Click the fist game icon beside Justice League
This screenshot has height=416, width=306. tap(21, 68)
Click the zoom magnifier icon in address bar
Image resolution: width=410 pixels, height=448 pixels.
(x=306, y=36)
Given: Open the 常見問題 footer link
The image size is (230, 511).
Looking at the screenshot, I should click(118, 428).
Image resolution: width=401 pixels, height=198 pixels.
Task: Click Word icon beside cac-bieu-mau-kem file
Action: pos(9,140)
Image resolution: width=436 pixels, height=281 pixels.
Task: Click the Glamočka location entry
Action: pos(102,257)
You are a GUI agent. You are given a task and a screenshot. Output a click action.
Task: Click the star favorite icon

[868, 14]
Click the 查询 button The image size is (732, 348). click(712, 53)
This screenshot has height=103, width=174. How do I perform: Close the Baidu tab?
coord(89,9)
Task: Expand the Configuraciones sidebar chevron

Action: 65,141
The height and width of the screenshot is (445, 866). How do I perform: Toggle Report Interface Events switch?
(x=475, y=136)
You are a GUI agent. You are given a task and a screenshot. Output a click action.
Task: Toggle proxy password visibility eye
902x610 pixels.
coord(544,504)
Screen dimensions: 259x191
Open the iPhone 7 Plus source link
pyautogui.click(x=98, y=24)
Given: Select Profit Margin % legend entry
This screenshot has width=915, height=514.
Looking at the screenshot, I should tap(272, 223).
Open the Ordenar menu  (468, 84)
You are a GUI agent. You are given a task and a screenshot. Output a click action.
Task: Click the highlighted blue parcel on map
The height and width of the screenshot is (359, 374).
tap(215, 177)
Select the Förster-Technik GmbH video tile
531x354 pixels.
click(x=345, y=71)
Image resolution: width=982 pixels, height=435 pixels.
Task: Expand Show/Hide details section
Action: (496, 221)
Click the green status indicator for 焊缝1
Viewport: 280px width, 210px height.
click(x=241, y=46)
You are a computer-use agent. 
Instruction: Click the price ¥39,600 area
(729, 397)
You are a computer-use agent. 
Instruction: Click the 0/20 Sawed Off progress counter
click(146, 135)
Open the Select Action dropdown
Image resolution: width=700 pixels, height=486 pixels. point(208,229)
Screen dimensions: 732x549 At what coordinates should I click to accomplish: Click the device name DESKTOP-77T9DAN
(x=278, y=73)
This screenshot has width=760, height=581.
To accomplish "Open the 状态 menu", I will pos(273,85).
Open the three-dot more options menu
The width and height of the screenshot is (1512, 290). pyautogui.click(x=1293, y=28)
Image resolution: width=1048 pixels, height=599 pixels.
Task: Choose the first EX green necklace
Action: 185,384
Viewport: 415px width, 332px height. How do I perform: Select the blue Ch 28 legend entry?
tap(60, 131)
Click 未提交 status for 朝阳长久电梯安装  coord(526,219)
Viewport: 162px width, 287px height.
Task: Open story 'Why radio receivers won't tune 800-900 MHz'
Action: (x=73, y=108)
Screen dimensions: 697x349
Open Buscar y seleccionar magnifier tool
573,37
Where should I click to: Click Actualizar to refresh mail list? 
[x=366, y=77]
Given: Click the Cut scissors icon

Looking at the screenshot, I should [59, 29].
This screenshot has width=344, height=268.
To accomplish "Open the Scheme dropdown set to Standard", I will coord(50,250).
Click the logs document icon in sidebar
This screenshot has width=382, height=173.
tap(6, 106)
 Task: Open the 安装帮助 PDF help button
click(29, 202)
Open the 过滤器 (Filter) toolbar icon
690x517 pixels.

**Work to be completed**: Using the entries above, determine how many lines include the string "will" and write only that number.

**Solution to the problem**: 2